A farmer says to his wife “today when I looked in the mirror all I saw was a fat, old, worn out man, it made me feel depressed. Darling wife, I need a compliment”
To which his wife replies “If it makes you feel any better, your eye sight is dame near perfect.”
I tried to navigate the farmer’s field…
But it was a maize.
John, a jogger, is running down a country road and is startled when a horse yells at him, ‘Hey-come over here buddy.’
John is stunned but still runs over to the fence where the horse is standing and asks, ‘Were you talking to me?’
The horse replies, ‘Sure was, man I’ve got a problem. I won the Melbourne Cup a few years ago and this farmer bought me and now all I do is pull a plough and I’m sick of it. Why don’t you run up to the house and offer him $10,000 to buy me. I’ll make you some money because I can still run.’
John thought to himself, ‘Wow, a talking horse.’ Dollar signs started appearing in his head. So he runs to the house and the old rancher is sitting on the porch.

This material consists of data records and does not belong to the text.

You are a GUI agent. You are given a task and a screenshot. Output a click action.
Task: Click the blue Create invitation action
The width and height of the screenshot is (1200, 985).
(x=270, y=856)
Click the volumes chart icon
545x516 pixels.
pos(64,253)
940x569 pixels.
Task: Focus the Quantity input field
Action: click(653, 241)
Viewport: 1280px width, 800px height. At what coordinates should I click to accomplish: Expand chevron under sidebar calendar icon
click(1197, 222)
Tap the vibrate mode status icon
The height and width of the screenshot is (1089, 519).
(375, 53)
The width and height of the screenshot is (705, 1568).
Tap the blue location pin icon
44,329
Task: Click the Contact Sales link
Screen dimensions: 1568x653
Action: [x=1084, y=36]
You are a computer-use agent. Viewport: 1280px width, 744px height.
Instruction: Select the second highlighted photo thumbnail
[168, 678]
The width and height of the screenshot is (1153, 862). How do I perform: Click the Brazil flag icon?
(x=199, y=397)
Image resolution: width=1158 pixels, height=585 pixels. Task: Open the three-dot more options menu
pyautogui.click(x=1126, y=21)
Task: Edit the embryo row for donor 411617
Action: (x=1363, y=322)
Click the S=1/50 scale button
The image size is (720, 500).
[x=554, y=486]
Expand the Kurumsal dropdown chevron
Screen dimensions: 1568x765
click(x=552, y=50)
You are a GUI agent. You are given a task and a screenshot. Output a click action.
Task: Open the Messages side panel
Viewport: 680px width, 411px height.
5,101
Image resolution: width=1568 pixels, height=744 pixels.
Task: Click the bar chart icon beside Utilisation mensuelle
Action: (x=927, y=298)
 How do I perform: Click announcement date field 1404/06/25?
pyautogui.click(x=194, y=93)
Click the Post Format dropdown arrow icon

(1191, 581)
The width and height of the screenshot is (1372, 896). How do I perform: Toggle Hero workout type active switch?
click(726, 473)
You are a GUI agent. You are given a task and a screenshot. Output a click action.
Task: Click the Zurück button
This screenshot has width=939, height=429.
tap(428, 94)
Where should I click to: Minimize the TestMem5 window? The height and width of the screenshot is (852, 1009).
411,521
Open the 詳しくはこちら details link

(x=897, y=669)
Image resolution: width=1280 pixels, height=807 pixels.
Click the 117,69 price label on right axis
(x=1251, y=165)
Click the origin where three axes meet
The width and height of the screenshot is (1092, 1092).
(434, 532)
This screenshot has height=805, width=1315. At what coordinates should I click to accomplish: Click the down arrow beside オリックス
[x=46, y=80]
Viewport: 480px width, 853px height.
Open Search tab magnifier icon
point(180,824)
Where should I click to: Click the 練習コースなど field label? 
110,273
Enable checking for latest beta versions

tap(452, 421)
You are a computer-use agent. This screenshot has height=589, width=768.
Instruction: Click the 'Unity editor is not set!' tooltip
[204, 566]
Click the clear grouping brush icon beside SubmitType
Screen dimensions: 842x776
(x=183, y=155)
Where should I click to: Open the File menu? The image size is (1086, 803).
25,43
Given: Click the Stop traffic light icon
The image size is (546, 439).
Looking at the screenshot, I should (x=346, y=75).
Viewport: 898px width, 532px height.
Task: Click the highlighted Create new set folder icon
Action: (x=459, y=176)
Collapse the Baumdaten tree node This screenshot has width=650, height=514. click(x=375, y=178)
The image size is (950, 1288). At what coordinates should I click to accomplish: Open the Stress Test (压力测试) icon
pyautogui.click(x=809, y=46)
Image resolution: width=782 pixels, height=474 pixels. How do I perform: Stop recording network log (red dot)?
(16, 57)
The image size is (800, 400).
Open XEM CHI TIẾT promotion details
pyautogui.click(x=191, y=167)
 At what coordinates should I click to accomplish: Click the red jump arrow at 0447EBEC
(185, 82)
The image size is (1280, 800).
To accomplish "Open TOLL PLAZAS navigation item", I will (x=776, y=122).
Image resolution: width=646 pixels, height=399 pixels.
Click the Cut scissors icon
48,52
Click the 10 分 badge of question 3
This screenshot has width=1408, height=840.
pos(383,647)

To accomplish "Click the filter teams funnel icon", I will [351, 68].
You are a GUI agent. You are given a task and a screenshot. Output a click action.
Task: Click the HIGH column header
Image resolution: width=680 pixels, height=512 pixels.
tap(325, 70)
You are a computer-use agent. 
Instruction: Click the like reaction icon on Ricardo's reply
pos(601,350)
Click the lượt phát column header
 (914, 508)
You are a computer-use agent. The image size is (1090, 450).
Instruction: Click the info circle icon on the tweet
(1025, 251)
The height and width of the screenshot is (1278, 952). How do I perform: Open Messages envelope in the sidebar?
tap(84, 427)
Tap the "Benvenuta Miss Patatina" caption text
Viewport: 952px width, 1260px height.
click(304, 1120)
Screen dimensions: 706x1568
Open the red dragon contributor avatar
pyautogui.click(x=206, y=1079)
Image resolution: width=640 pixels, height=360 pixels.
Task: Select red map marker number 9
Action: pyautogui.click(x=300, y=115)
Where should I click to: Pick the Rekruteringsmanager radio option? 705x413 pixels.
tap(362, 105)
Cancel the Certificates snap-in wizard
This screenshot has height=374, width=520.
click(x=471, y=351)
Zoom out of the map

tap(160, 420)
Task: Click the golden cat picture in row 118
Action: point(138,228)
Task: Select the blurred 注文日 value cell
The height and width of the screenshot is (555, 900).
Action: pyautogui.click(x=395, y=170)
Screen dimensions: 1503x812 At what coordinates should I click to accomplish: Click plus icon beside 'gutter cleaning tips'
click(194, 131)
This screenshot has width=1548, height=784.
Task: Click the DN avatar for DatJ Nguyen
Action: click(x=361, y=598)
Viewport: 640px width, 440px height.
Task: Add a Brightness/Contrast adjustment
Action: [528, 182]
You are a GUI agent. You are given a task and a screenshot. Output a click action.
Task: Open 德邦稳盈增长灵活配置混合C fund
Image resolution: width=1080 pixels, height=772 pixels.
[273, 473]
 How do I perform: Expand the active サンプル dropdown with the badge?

John tells the farmer, ‘Hey man I’ll give you $10,000 for that old broken down nag you’ve got in the field.’
The farmer replies, ‘Son you can’t believe anything that horse says. He’s never even been to Melbourne.’
The retired farmer goes to the doctor and says, “Doc, I ache all over. Everywhere I touch it hurts.”
The doctor replies, “OK. Touch your elbow.” The guy touches his elbow and winces in genuine pain.
The doctor, surprised, then states, “Touch your head.”
The farmer touches his head and jumps in agony. The doctor asks him to touch his knee and the same thing happens. Everywhere the farmer touches it hurts a lot.
The doctor is stumped and orders a complete examination with X-rays, etc. He tells the farmer to come back in two days.
Two days later the guy comes back and the doctor declares, “We’ve found your problem.”
“Oh yeah? What is it?” asks the retired farmer.
“You’ve broken your finger!”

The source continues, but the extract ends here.